The collapse of Soviet power is what I meant and by the end of 1989 it was obvious that as you correctly point out, the Soviet empire in Eastern Europe was on its way out. With the collapse of communism in Poland and the dismantling of the Berlin wall, the Soviet Union had ceased to be a world power and the United States no longer needed South Africa
 
This is the part that I've always found amazing (not that I dispute that it's true). Did white South Africans not realise that in the 1970's and 1980's that they (along with Rhodesia until 1980) were probably the most hated nation in the world, even in the West? You would have thought that this would surely have had more effect on white South African public opinion than it did.

TheMann is right when he says that white Saffas just didn't give a f*ck about what the rest of the world thought. Also, many white South Africans saw the Nat regime as the lesser of the two evils compared to an ANC-led communist government.

Interestingly, it is speculated that the 1992 referendum, where whites were asked whether the government should continue negotiating with the ANC, and where 70% of the white electorate said yes to continued negotiations, was heavily influenced by South Africa's involvement in the cricket World Cup in Australia and New Zealand. The team had said that they would withdraw from the tournament if the no vote won. South Africans got a taste of international sport again, and voted overwhelmingly to support reform. The sporting boycott probably did more to end apartheid than economic sanctions.
 
The sporting boycott probably did more to end apartheid than economic sanctions.

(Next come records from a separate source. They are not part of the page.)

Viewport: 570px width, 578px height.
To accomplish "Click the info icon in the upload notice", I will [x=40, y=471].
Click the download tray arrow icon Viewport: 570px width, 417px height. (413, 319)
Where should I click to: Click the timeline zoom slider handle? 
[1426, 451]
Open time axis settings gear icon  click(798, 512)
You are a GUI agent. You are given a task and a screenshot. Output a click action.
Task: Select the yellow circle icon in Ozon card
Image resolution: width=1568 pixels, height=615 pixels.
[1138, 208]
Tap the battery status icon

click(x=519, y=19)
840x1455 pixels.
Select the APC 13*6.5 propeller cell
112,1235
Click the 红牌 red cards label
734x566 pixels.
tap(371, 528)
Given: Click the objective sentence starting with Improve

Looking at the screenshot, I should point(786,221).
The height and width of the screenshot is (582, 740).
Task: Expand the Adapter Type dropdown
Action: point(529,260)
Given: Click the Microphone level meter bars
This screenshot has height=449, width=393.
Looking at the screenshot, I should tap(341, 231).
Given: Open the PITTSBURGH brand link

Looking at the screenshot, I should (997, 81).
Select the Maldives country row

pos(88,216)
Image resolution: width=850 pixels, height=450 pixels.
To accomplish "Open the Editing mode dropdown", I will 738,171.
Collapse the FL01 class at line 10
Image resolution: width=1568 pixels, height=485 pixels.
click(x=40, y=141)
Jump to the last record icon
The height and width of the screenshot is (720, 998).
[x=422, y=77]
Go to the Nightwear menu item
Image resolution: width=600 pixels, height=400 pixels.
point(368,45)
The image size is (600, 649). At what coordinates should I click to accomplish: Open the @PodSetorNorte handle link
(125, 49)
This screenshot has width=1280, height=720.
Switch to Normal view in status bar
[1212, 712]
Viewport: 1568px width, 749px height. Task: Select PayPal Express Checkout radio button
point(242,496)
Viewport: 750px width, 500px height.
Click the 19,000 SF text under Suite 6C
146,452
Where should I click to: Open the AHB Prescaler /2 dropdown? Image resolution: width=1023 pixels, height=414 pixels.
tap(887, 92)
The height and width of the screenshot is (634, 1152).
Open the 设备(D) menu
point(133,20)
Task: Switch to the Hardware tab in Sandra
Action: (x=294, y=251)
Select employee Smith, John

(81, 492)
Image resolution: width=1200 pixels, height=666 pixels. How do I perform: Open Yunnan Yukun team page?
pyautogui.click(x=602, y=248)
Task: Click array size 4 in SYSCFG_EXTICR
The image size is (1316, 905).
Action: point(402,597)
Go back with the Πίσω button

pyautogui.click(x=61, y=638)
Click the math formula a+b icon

This always strikes me as remarkable, no matter how many times I read about it. I recall my grade 11 modern history teacher saying something about there being three institutions of paramount importance to Afrikaaners: the Springboks, the Dutch Reformed Church, and the National Party. In that order.

From what I've seen, the primacy of sport appears to be largely a legacy of the British Empire - cricket and especially rugby in South Africa; cricket on the Subcontinent; and of course sport in Australia generally. To the best of my knowledge, other colonial empires have not had anywhere near the same effect.